Cat dislike change. Adelman says she also wonders if you can identify any variation in the household routine, from home construction to a change in your work schedule, even a houseguest. If so, consider toning down your cat’s anxiety by using Feliway, a copy of a soothing pheromone. A plug-in diffuser or collar infused with Feliway can help lessen stress.

“Sometimes we think cats are getting along, and mostly they are,” says Adelman. “But it might be that one cat is blocking access to the litter box – on purpose or just because it’s when and where he likes to hang out.”

Adelman adds, “Sometimes veterinarians make assumptions, I wonder if there was a truly thorough exam, and if blood work was done for this cat.”

A certified cat behavior consultant ( could assess the situation.


Q: Peaches was always wary of visitors, but over the past few months she seems totally afraid. Any advice? – B.H., Las Vegas

A: See your veterinarian, and soon. Cats are adept at hiding illness. Any time a pet changes its behavior for no apparent reason, there is, in fact, a reason. Ruling out a physical problem first makes the most sense.

You didn’t mention Peaches’ age. Older cats may suffer from an Alzheimer’s-like condition.

The problem could have begun inadvertently. Perhaps, for example, a loud noise occurred as a guest was walking in the door, and the cat now associates fear with visitors. You could ask guests to toss treats to your cat, but otherwise ignore Peaches to reverse the negative association.


Q: I realize our kitten is only playing, but she chases us down the hall, sometimes nipping at our pants legs. My husband and I are both over 80, and we’re afraid we might trip over her.
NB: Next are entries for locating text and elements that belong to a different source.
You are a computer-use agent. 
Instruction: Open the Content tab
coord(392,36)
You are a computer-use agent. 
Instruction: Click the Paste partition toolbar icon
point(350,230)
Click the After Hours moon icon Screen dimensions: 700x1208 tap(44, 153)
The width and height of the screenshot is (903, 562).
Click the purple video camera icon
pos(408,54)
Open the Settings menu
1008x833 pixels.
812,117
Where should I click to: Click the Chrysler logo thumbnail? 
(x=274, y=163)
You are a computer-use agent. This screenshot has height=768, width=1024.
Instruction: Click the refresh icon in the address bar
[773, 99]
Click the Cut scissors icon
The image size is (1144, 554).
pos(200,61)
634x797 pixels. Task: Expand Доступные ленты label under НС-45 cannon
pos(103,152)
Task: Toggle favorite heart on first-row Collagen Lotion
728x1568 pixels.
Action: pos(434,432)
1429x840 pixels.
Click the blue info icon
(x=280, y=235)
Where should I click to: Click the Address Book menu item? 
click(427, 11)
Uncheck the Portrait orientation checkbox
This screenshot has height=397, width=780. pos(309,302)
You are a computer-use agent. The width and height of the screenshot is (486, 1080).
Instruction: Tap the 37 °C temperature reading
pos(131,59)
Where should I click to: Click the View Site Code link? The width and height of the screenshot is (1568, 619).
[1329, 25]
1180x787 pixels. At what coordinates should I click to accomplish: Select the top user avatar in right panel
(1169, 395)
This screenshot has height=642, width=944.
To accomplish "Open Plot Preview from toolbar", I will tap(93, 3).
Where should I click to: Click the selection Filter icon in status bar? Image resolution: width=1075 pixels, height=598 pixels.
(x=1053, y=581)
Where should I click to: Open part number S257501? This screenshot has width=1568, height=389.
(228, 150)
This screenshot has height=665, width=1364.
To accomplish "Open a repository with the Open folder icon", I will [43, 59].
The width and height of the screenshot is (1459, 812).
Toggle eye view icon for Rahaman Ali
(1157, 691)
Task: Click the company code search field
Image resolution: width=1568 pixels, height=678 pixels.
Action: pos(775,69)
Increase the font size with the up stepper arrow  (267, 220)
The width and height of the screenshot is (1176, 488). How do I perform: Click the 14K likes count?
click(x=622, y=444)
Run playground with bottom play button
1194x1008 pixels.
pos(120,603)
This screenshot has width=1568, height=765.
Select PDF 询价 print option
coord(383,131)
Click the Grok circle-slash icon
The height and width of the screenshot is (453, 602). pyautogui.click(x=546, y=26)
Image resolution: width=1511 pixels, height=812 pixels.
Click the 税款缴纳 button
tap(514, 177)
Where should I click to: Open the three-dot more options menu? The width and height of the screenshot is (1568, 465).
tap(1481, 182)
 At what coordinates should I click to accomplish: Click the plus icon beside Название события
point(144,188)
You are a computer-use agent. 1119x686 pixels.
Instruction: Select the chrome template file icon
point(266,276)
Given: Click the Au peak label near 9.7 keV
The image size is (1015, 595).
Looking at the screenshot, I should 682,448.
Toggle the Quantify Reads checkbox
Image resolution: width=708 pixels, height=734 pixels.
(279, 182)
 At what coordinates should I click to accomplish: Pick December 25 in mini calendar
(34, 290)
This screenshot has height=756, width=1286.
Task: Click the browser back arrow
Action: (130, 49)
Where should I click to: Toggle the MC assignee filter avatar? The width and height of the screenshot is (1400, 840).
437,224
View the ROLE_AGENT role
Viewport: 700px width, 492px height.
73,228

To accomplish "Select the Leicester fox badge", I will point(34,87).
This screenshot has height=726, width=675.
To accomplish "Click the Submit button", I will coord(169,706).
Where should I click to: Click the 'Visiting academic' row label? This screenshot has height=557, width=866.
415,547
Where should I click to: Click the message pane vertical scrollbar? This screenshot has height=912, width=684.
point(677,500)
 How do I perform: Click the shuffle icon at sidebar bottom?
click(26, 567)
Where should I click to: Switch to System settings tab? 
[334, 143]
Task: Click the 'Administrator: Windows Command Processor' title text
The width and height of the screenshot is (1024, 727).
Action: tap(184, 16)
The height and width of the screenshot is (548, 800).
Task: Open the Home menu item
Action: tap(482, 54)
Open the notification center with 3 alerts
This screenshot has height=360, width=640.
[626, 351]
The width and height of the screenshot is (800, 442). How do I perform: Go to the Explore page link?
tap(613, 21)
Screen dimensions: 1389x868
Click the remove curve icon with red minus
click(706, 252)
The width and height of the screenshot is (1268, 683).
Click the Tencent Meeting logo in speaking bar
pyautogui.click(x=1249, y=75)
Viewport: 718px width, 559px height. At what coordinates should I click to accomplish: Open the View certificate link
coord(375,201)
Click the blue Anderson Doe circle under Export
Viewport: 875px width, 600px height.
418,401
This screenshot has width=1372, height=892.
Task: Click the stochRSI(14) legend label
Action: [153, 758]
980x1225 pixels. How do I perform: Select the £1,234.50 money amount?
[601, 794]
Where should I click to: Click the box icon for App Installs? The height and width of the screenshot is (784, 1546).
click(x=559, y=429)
Any advice? – P.M., Hollywood, Fla.

A: It’s true that your kitten is only playing. To keep things under control, try keeping a stash of little balls in your pockets, and when your kitten is about to get underfoot, toss the toys in the opposite direction. If this doesn’t work, toss bits of kibble from your pockets instead. It will be fun for your kitty to hunt down the snacks. Be sure not to add to her total daily food intake, however, or your kitty will soon be overweight.

If neither technique works, you may need to give your kitty a time out for chasing. It’s best to catch her as she’s about to chase, pick her up, gently place her in a separate room and shut the door. There’s no need to scold her, although you can certainly say, “Bad kitty.”

It’s important to offer your kitten an appropriate outlet for her energy. Play with her twice daily using an interactive toy. Enrich her environment with self-entertaining toys. These can be simple track toys (available at pet stores and online) featuring balls set in grooves that cats can bat around. You could also make your own toys, such as dropping Ping Pong balls in a tissue box, or creating tunnels by taping paper sacks together.